Work item
Restate word for word the lines below that run from the one holding "Open the Terminal tool window button" through the one holding "Task: Expand Document Settings in the browser", inclusive. Pictures don't belong in the copy.

Data to process
%%

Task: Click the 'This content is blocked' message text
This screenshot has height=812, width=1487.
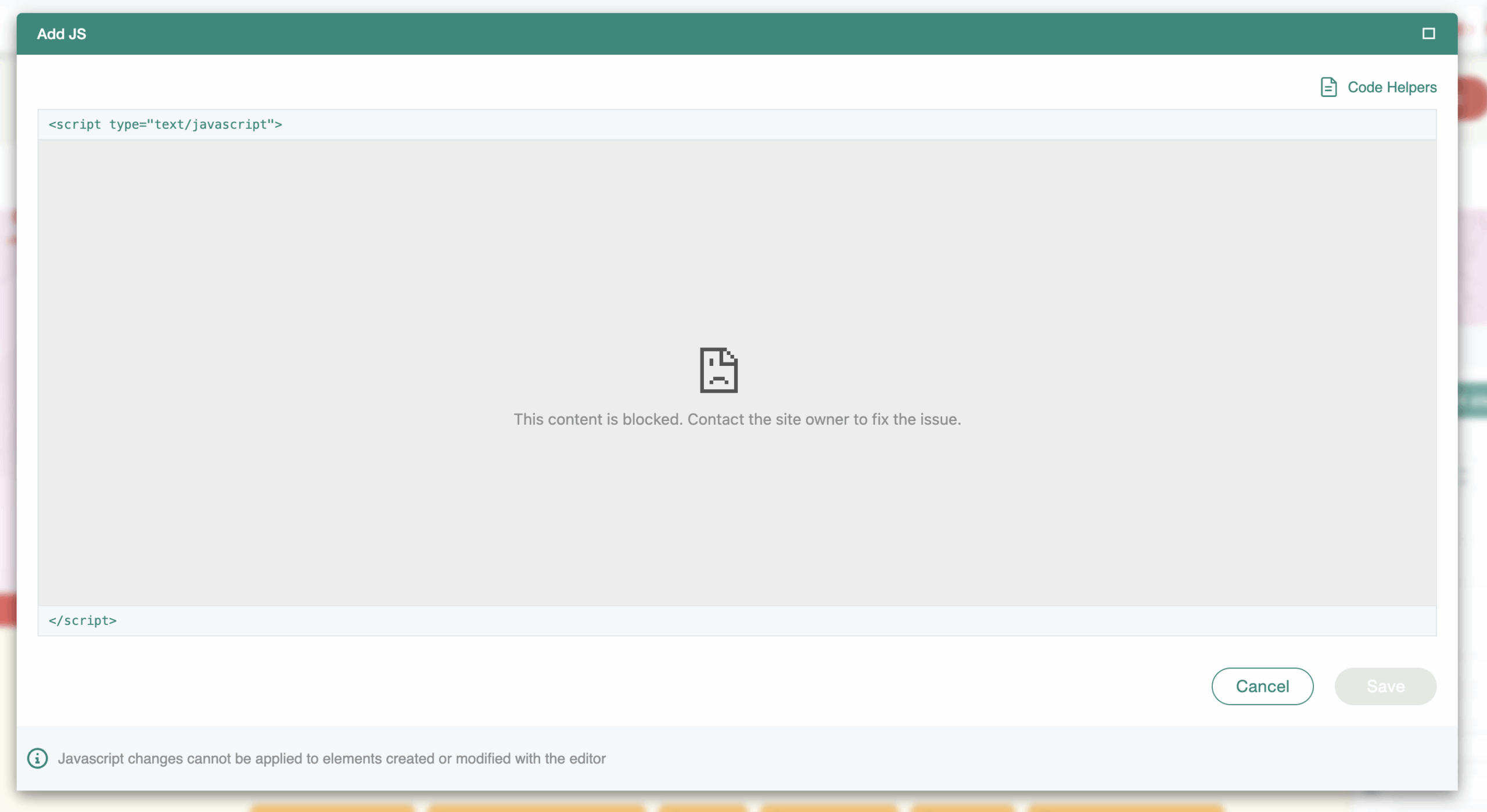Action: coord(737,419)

%%
%%

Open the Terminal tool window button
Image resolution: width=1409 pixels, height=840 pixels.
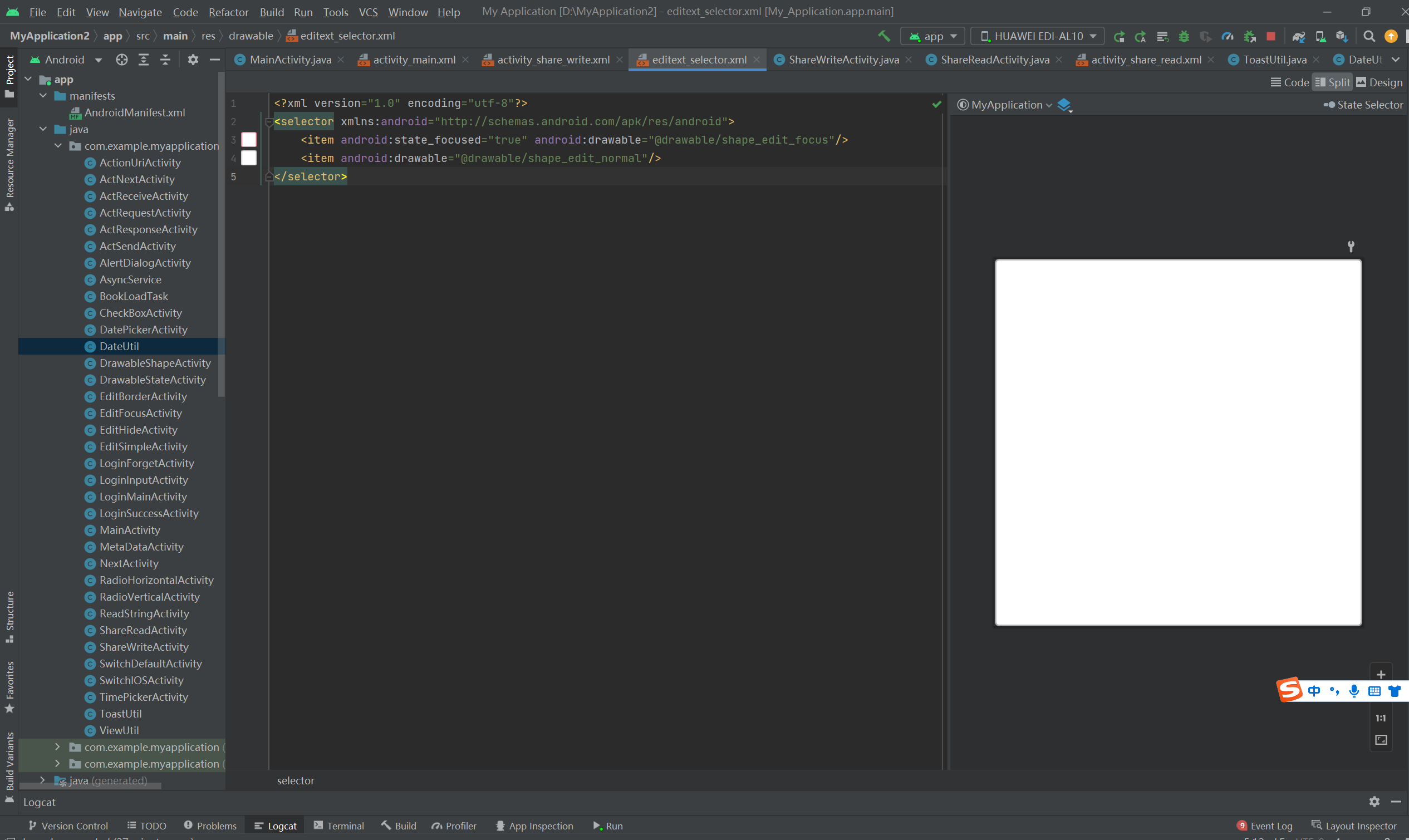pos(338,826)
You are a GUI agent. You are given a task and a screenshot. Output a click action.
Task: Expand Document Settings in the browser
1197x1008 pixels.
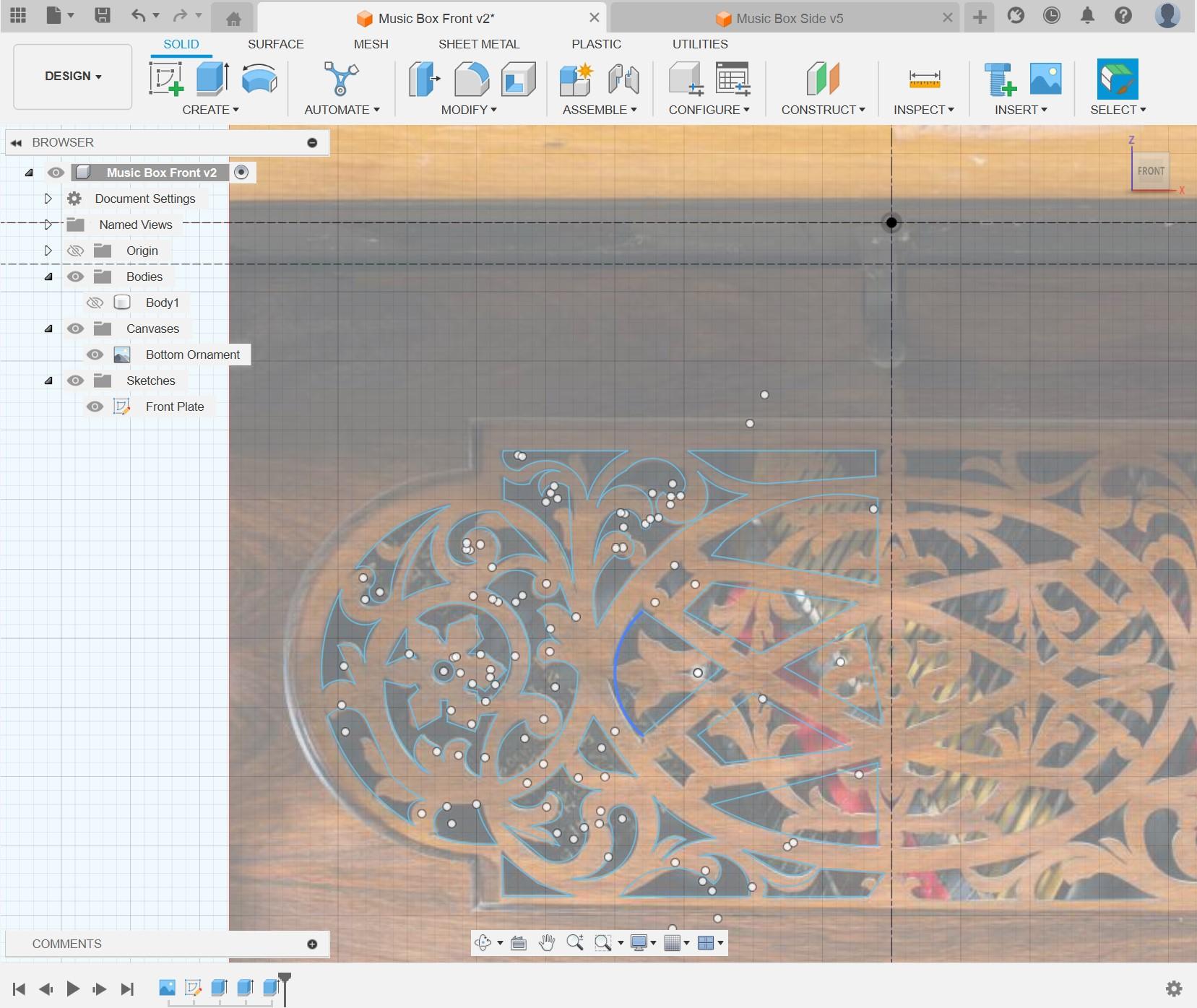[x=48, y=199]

%%

Your response
Open the Terminal tool window button
Image resolution: width=1409 pixels, height=840 pixels.
pos(338,826)
You are a GUI agent. You are given a task and a screenshot. Output a click action.
Task: Expand Document Settings in the browser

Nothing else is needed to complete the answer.